▶ _GIVEN PASSAGE_
[PATCH] D18822: [Polly][FIX] Adjust execution context of hoisted loads wrt. error domains

Wed Apr 6 09:02:30 PDT 2016

jdoerfert added a comment.

In http://reviews.llvm.org/D18822#393262, @Meinersbur wrote:

> The summary does not mention this is supposed to fix PR26683 or what was wrong with hoisted loads before.


It does and the code shown there is a test case here. I can mention it.

> There's a typo: s/therefor/therefore


Thx.


================
Comment at: include/polly/ScopInfo.h:1320
@@ -1319,1 +1319,3 @@
 
+  /// @brief A map from basic blocks to the error context reaching them.
+  DenseMap<BasicBlock *, isl_set *> ErrorDomainCtxMap;
----------------
Meinersbur wrote:
> Could you explain somewhere what an 'error context' is?
Sure.

================
Comment at: include/polly/ScopInfo.h:1427-1441
@@ -1423,2 +1426,17 @@
 
+  /// @brief Propagate of error block domain contexts through @p R.

▶ _PROBLEM DETAILS_
Write out the part of the review thread starting at "Wed Apr 6 09:02:30" and ending at "hoisted loads before.", word for word. The lines are separate material, apart from the review thread.

▶ _PROVIDED MATERIAL_
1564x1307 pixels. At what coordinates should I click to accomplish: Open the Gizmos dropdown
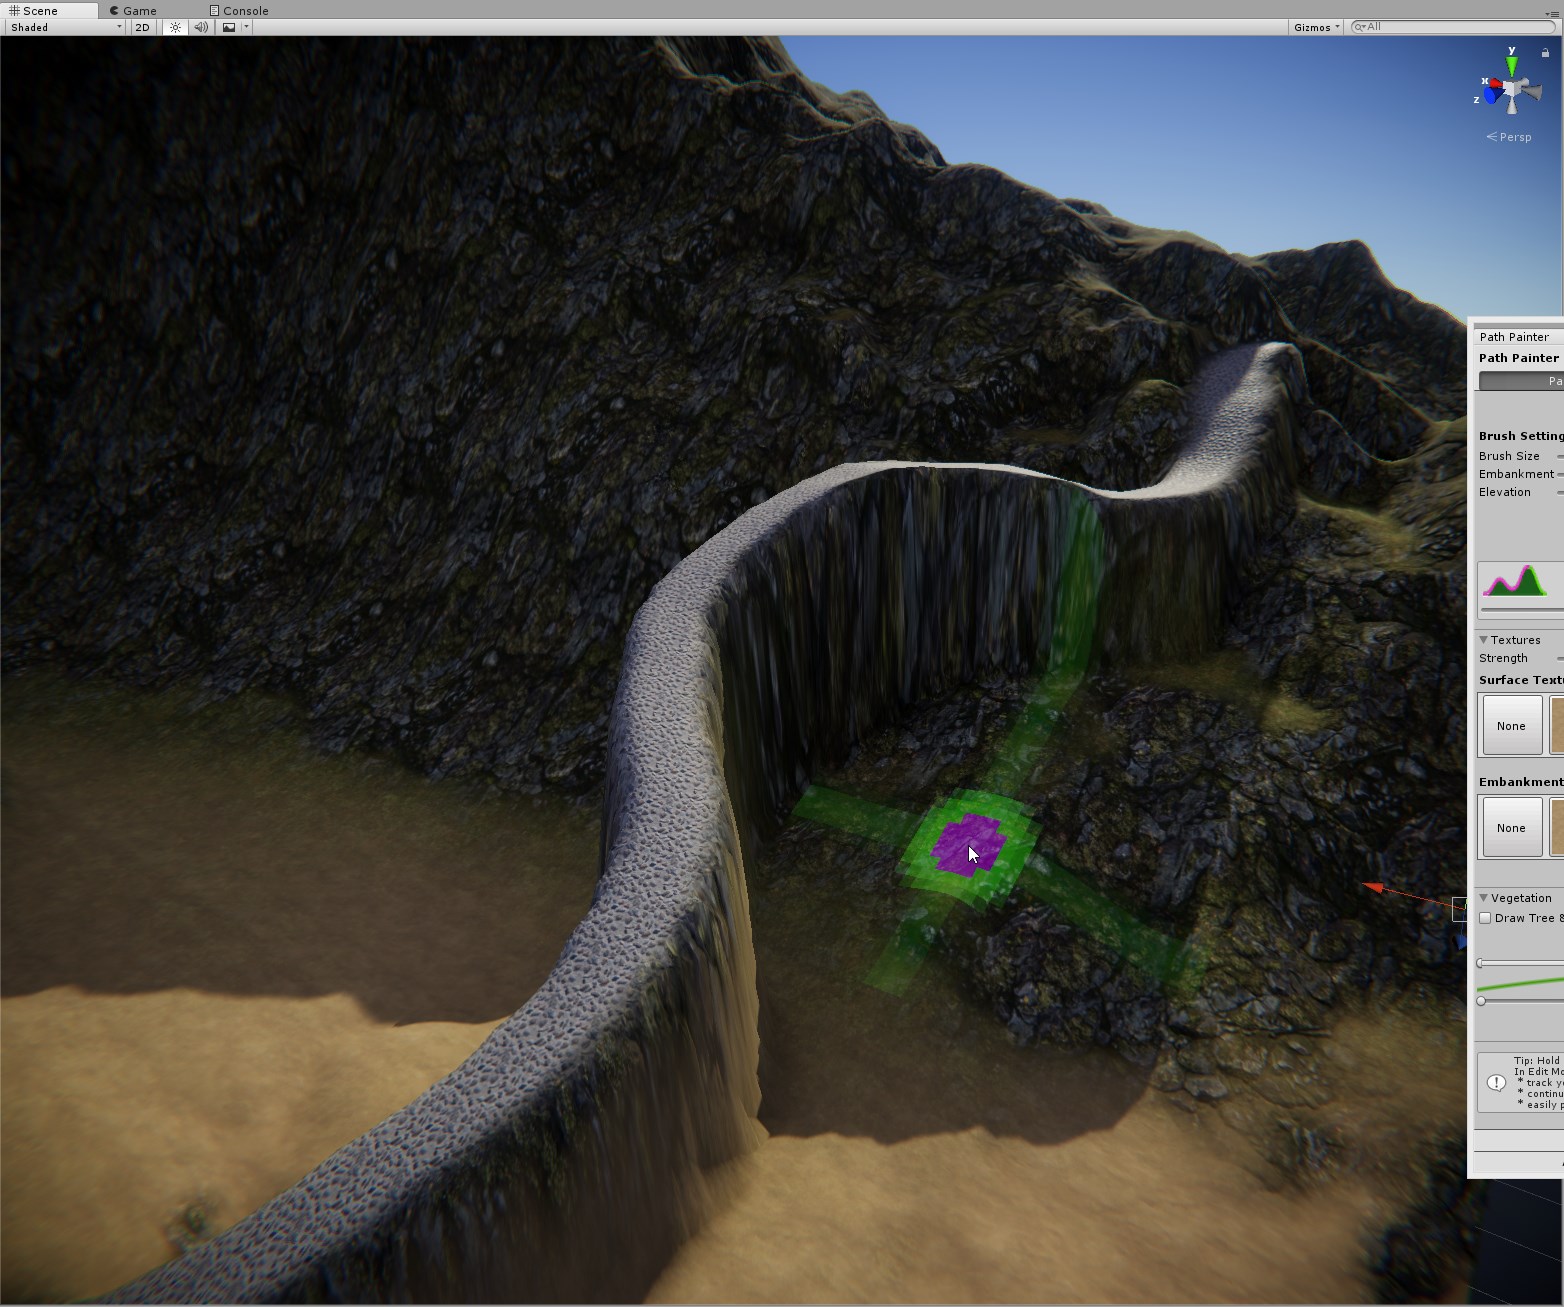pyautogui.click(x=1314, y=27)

▶ _WRITTEN RESPONSE_
Wed Apr 6 09:02:30 PDT 2016

jdoerfert added a comment.

In http://reviews.llvm.org/D18822#393262, @Meinersbur wrote:

> The summary does not mention this is supposed to fix PR26683 or what was wrong with hoisted loads before.